Short comparison of users with free and paid subscription as well as their interaction behavior

In [41]:
# Comparison of number of interactions
paid_user_interactions = np.array(data_cleaned[data_cleaned['level']=='paid'].groupBy('userId').count().orderBy('count', ascending=False).collect()).astype(int)
free_user_interactions = np.array(data_cleaned[data_cleaned['level']=='free'].groupBy('userId').count().orderBy('count', ascending=False).collect()).astype(int)
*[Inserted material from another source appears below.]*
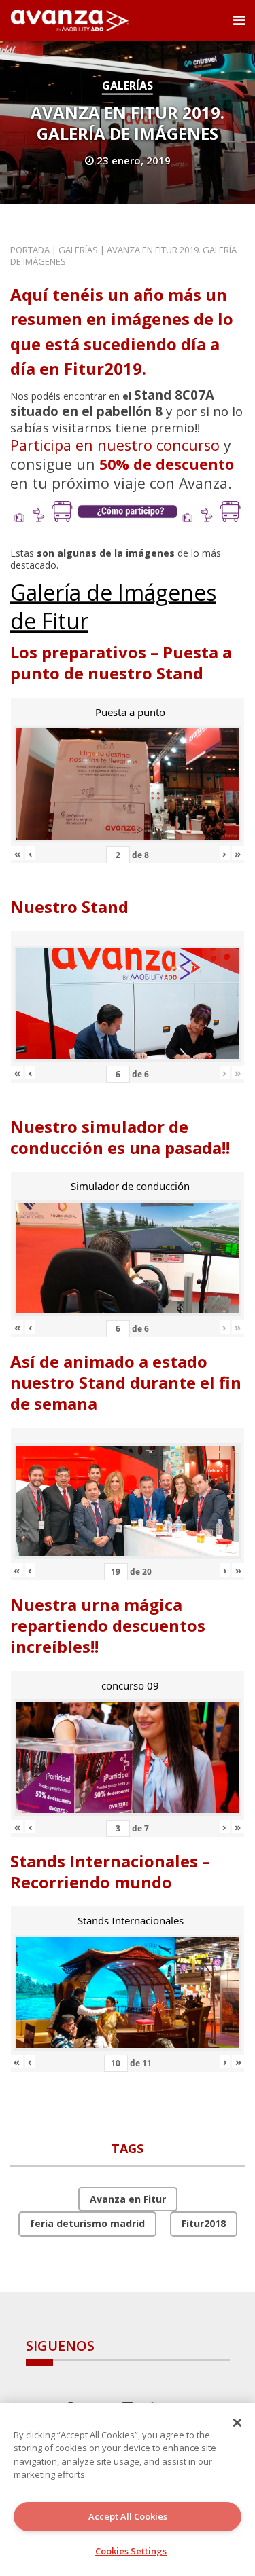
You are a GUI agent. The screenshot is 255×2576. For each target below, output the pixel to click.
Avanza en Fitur (128, 2198)
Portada (30, 250)
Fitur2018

# Comparison number of paied and free users
fig = go.Figure()
fig.add_trace(go.Bar(x= ['free users'], y = [free_user_interactions.shape[0]], name = 'Free subscription'))
fig.add_trace(go.Bar(x = ['paid users'], y= [paid_user_interactions.shape[0]], name = 'Paid subscription'))
fig.add_trace(go.Bar(x = ['unique users'], y= [225], name = 'Unique users'))
fig.add_trace(go.Bar(x = ['canceling user'], y= [52], name = 'Canceling users'))
fig.add_trace(go.Bar(x = ['non-canceling user'], y= [173], name = 'Non-canceling users'))
fig.update_yaxes(title_text='Number of users')
fig.update_layout(title_text="Comparison of subscription levels",
                  template='plotly_white')
fig.show()
# Comparison of number of interactions
fig = go.Figure()
fig.add_trace(go.Histogram(x=free_user_interactions[:,1], name = 'Free subscription'))
fig.add_trace(go.Histogram(x=paid_user_interactions[:,1], name = 'paid subscription'))
fig.update_xaxes(title_text='Number of interactions')
fig.update_yaxes(title_text='Number of users')
fig.update_layout(title_text="Comparison interactions free and paying users",
                  template='plotly_white')
fig.show()

- Of the 225 unique users, 165 at one time paid had a paid account and 195 a free account
- The interaction behavior differs strongly:
    - most of the free unsers have only up to a few hundrets (400) interactions
    - paying users have more than 1000

# Exploratory Data Analysis

We explore the data with the goal to understand which factors indicate that a user is likely to "churn" and cancel their paid subscription. Based on those findings we try to engineer features that can be used for training a model that classifies the users in a later step. We define the churn a interaction with the "Cancelation confirmation page"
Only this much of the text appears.